▶ Task instructions
Could you print exactly the lines from the one that contains "Screen dimensions: 938x427" to the end of the data, both ends included, and nothing else? Skip the pictures.
[[ Data provided, beginning ]]
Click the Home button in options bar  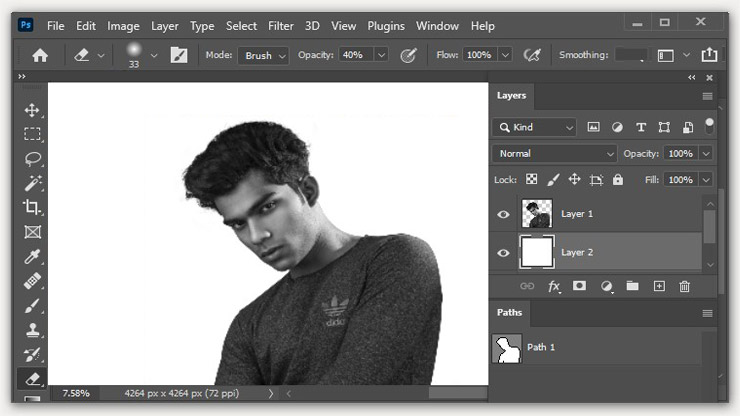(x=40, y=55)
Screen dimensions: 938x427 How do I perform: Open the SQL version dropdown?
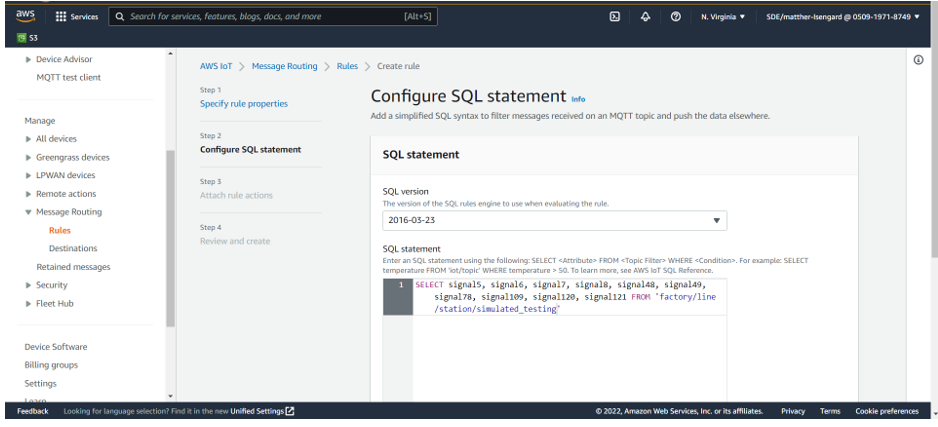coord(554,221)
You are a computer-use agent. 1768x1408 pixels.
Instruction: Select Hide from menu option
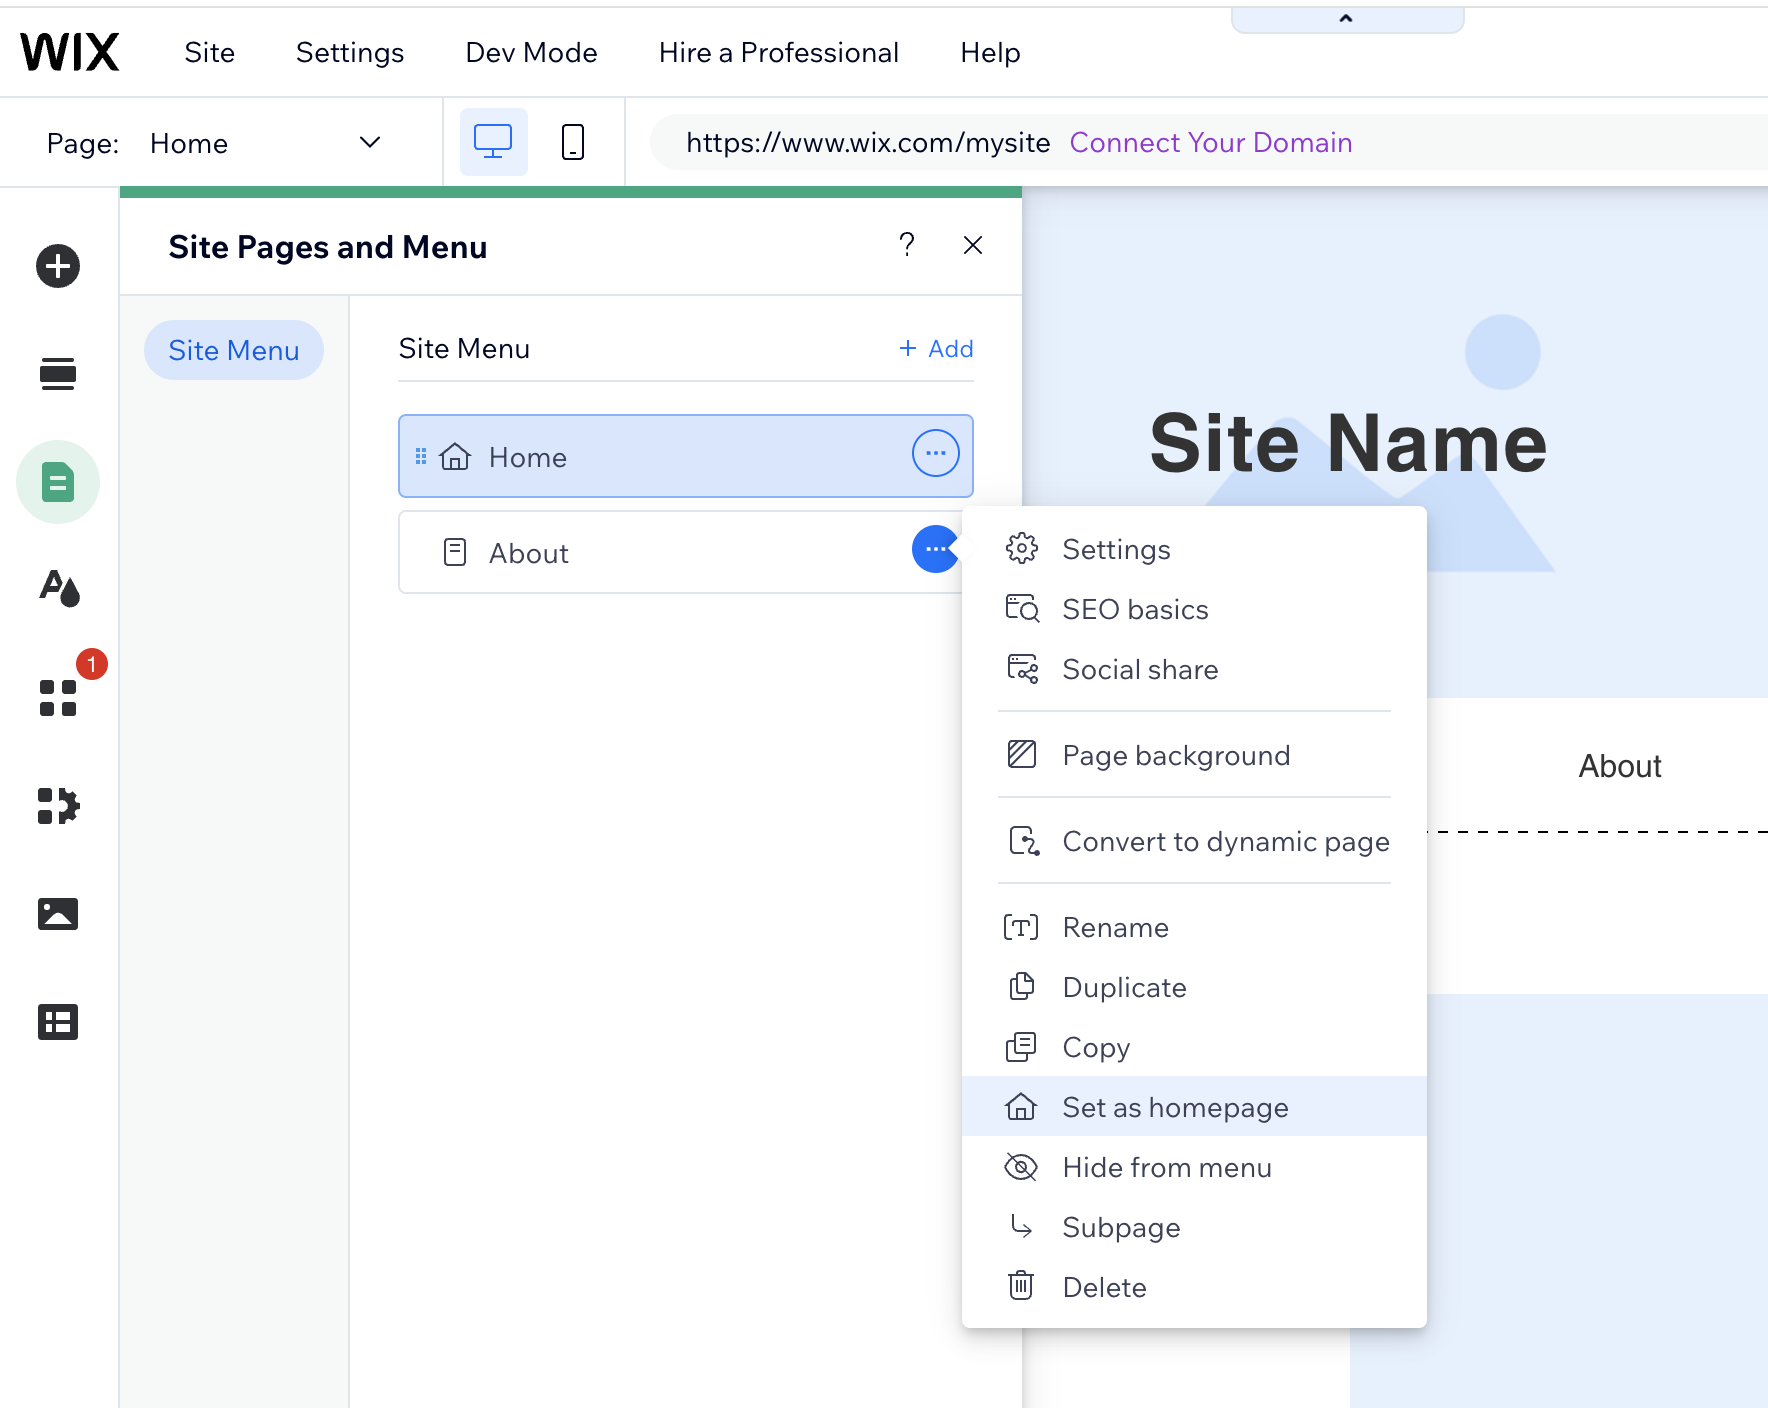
[[ Data provided, end ]]
▶ Completed task
Screen dimensions: 938x427 How do I perform: Open the SQL version dropdown?
coord(554,221)
You are a computer-use agent. 1768x1408 pixels.
Instruction: Select Hide from menu option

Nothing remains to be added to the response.